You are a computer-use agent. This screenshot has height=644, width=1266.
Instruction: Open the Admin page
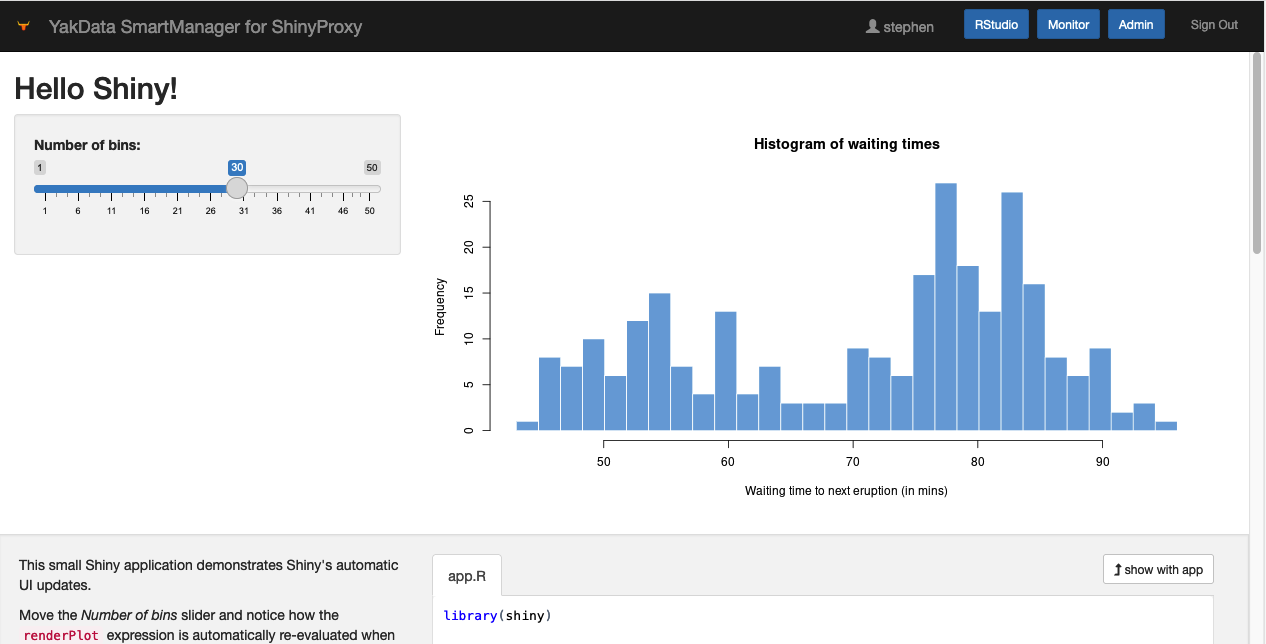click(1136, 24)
———
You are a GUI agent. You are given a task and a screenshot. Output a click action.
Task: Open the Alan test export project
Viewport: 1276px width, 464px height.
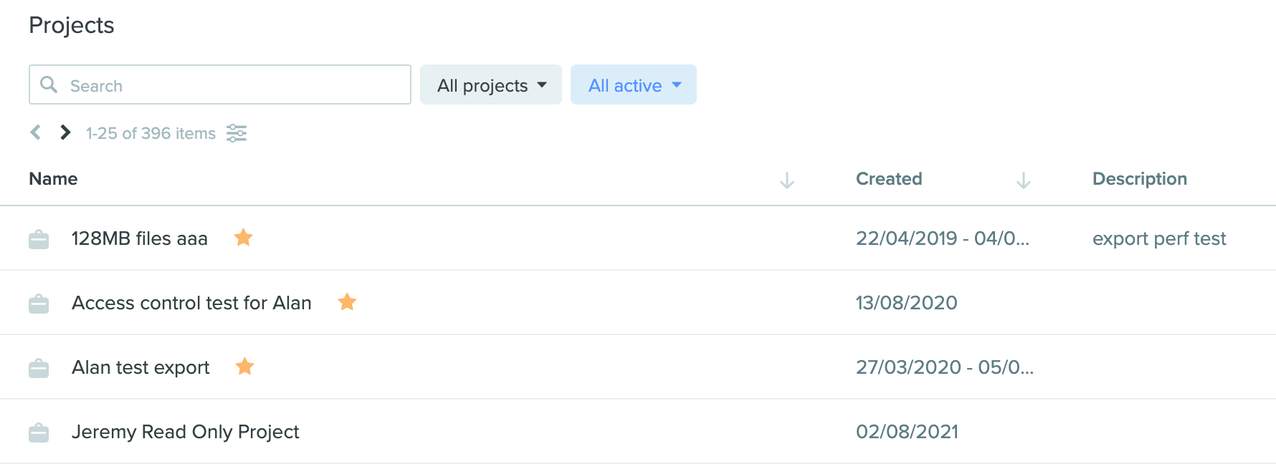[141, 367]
———
TASK DETAILS » Take from the material every line that holds "screenshot".

SOLUTION TO THE PROBLEM »
You are a computer-use agent. This screenshot has height=644, width=1266.
You are a GUI agent. You are given a task and a screenshot. Output a click action.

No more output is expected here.